Bundesregierung hebt Reisewarnung für 29 europäische Länder auf

Die Bundesregierung hat beschlossen ab dem 15. Juni die Reisewarnungen für die meisten europäischen Länder aufzuheben. Das gab Bundesaußenminister Heiko Maas nach einer Kabinettssitzung am Mittwoch bekannt.

Zunächst werden die Reisewarnungen für fast alle Partnerländer Deutschlands innerhalb der Europäischen Union aufgehoben. Dazu kommen Großbritannien und drei der vier Staaten des Schengenraums, die nicht Mitglied in der EU sind: Island, die Schweiz und Liechtenstein. Da in Spanien und Norwegen noch über den 15. Juni hinaus Einreisesperren gelten, verzögert sich für diese beiden Länder die Aufhebung der Reisewarnungen.
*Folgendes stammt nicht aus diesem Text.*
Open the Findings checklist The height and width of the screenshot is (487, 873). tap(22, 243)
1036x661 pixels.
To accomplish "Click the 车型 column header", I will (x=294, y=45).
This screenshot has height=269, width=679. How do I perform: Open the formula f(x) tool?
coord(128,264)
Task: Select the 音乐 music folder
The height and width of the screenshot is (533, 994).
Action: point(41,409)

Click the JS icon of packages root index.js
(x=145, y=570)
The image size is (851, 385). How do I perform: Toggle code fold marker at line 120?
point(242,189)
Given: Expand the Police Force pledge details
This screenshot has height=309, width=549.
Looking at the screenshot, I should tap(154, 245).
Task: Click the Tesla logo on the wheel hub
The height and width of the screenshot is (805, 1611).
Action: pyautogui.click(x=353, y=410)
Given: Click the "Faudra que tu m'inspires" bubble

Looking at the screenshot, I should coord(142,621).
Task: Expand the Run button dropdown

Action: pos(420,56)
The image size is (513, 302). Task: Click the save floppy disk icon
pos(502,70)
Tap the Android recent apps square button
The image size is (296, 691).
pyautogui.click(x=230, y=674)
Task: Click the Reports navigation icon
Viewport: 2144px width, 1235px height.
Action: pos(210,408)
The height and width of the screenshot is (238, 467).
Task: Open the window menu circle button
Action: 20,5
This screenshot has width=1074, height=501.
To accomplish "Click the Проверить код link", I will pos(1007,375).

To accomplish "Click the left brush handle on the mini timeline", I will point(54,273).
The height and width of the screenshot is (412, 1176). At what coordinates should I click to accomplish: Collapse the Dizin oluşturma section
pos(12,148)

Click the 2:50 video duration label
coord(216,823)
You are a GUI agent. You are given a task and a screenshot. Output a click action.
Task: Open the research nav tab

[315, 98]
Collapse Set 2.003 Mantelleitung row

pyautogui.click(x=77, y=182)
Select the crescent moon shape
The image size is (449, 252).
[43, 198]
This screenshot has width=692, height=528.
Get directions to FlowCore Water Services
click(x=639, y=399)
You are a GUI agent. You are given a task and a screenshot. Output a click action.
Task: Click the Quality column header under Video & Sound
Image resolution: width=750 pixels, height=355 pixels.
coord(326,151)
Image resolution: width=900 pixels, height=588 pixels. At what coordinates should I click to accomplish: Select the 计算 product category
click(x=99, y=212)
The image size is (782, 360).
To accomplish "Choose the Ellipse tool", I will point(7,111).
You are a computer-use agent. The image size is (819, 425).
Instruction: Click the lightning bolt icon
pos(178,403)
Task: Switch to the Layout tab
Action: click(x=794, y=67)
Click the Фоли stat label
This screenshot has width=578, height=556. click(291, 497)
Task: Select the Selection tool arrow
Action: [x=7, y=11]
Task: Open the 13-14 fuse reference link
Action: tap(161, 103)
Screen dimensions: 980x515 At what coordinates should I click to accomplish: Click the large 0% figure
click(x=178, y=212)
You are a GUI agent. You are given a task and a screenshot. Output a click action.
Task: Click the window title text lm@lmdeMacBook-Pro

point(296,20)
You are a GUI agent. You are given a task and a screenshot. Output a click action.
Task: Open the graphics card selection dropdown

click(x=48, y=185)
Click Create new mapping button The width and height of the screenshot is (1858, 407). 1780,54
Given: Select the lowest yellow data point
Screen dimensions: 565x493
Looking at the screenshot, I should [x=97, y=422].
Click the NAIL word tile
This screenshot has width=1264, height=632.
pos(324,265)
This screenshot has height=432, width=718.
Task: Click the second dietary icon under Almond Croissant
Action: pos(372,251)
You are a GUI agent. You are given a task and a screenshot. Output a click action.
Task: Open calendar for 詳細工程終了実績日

Für Spanien erwartet Maas eine Aufhebung der Einreisesperre zum 21. Juni. Die Reisewarnung soll unmittelbar danach aufgehoben werden.

Für die Reiseplanung stellt Maas aber klar, dass es keine weitere Rückholaktion für im Ausland gestrandete Deutsche geben wird. Nach Ausbruch der Corona-Pandemie hatte die Bundesregierung rund 240.000 deutsche Urlauber aus dem Ausland zurückgebracht. Die Reisewarnungen gelten seit Bundesaußenminister Maas sie am 17. März für alle 200 Länder der Welt ausgesprochen hatte.